Synchronous and Asynchronous SGD

In distributed mode, dataset is usually spread among the VMs. On each iteration, the gradients are caculated on each worker machine using its shard of data. In synchronous mode, the gradients will be accumulated to update the model and then go to next iteration. However, in asynchronous mode, there is no accumulation process and the worker nodes update the model independently.

After finishing the implementation, you should also monitor the CPU/Memory/Network usage of each VM during training. You can try to use tools like: dstat or sar. You are welcome to use any other tool you like to monitor the system.

Task 1. Implemet the LR application and train the model using single node mode. We know that Keras API is very easy to use. However, to help you better understand how things work in Tensorflow, we require you not to use it and stick to original API.

Task 2. Implemet the LR application in distributed mode using Sync SGD and Async SGD. Plot the performance and test error for both of them and explain any similarity / differences. Monitor the CPU/Memory/Network usage. Show your observations and determine which one is the bottleneck.

Task 3. Try different batch size and see the difference.

Task 4. Use TensorBoard to visualize the graphs you created in the LR trainning process you just ran. TensorBoard is a suite of visualization tools that can visualize your graph or plot quantitative metrics to help you understand, debug and optimize TensorFlow programs. See sampleTensorboard.sh and exampleTensorboard.py as an example. Screenshot the graphs and include them in your report.

Part 2: AlexNet

In this part, you will play with AlexNet. AlexNet is a very famous convolutional neural network. It consists of five convolutional layers followed by three fully connected layers. It uses ReLU activation function instead of Tanh to add non-linearity.

Here, we provide you an implementation of AlexNet, you can find it here. It is already runnable in a single node. To run it, you first need to modify the cluster specification in startserver.py. Then, run startservers.sh and do:

python -m AlexNet.scripts.train --mode single

Your first task is to implement its distributed mode, you only need to complete the distribute method in alexnetmodes.py. We put some hints about what to do in form of comment under the distribute method.
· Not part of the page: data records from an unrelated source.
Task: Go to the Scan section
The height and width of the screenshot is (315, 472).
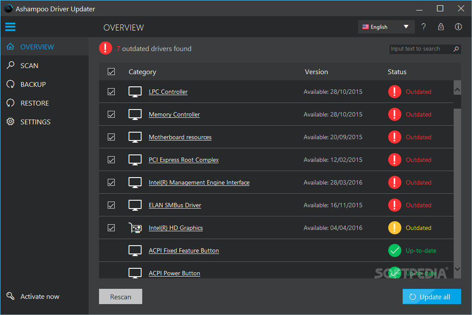Action: [29, 65]
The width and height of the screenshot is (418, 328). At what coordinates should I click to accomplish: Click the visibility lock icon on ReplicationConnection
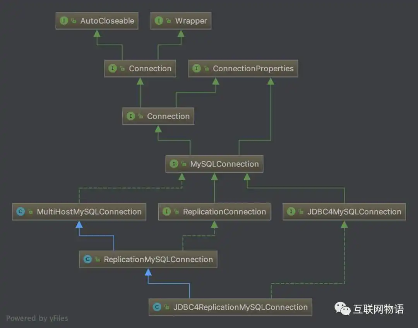pyautogui.click(x=176, y=211)
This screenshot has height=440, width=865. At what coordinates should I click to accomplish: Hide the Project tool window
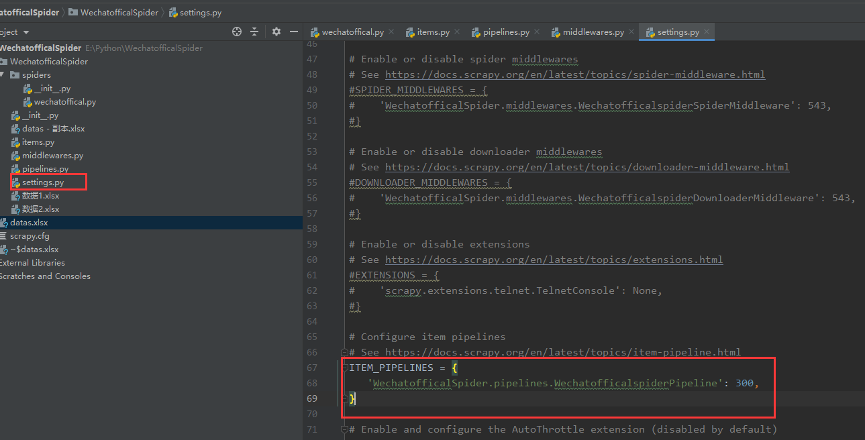click(293, 32)
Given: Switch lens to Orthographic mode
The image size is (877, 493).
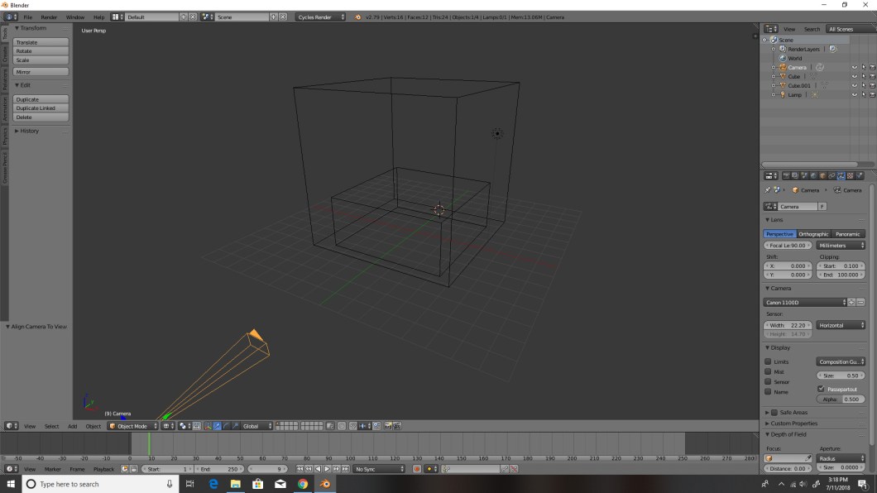Looking at the screenshot, I should 813,233.
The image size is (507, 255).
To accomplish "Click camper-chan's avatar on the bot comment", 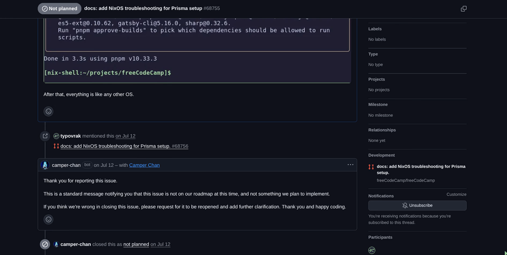I will coord(45,165).
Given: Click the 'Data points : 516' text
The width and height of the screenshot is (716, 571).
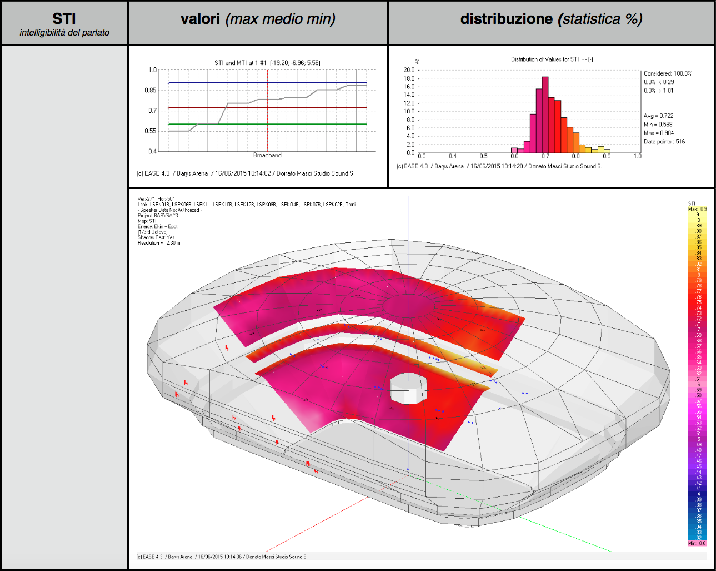Looking at the screenshot, I should point(664,141).
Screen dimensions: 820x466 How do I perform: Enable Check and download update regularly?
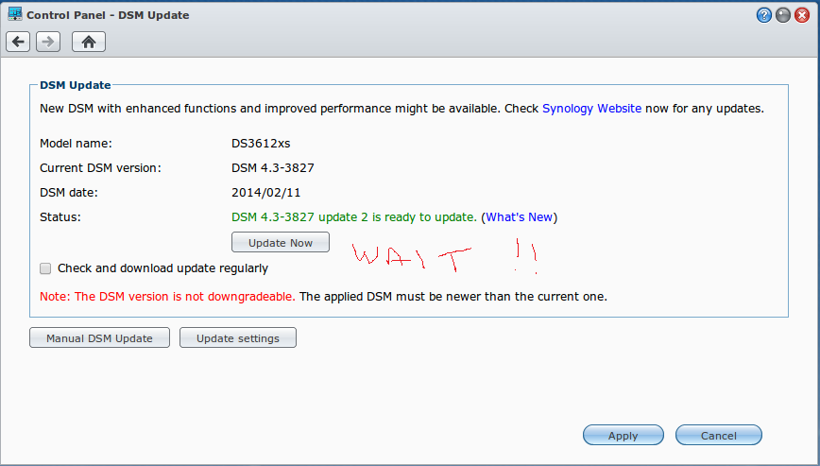click(x=45, y=268)
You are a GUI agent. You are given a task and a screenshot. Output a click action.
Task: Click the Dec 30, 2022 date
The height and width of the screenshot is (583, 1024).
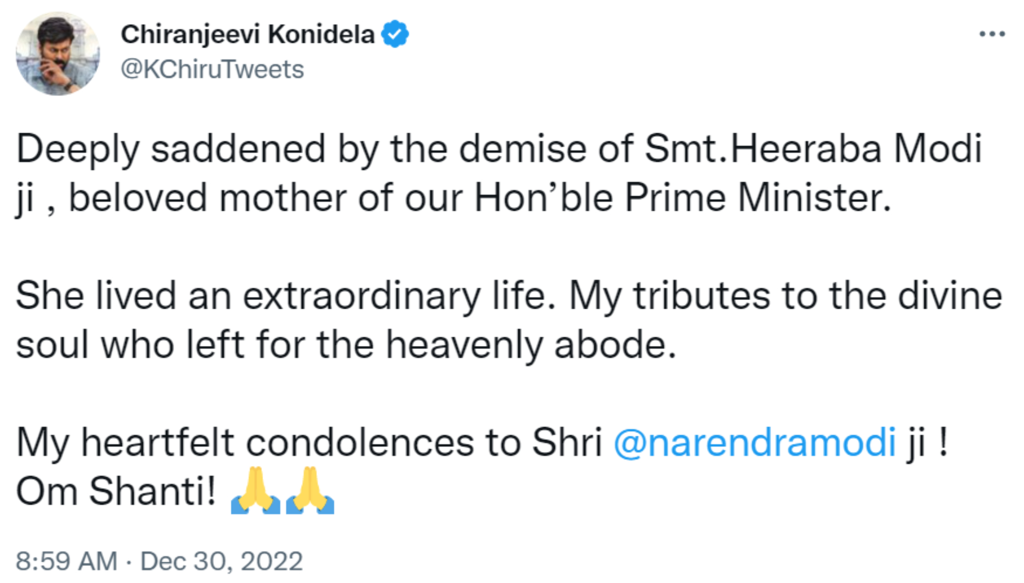tap(221, 561)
Note, you should always use one parameter server node and multiple worker nodes.

Task 1. Redo the task 2 and task 3 from Part 1 using AlexNet in sync mode only. You can use the given optimizer instead of SGD.

Task 2. Run the AlexNet using two machines. Monitor the CPU/Memory/Network usage and compare it to four machine scenario.

Task 3. (Optional) Run AlexNet on one GPU machine in CloudLab and compare that to above experiments. To use GPU-based machines you will need ot use an appropriate profile, hardware type in CloudLab and as the GPU nodes are not always available this task is optional.

Deliverables

You should submit a tar.gz, named assignment2.tar.gz, to your group’s folder in ~cs744-1/handin/groupx, which consists of a brief report(filename: groupx.pdf) and the code of each task. Put the code of each part and each task into separate folders give them meaningful names. Also put a README file for each task and provide the instructions about how to run your code. Also include a run.sh script for each part of the assignment that can re-execute your code on a similar CloudLab cluster.

Acknowledgements

This assignment uses insights from Professor Aditya Akella’s assignment 3 of CS744 Fall 2017 fall and Professor Mosharaf Chowdhury’s assignment 2 of ECE598 Fall 2017.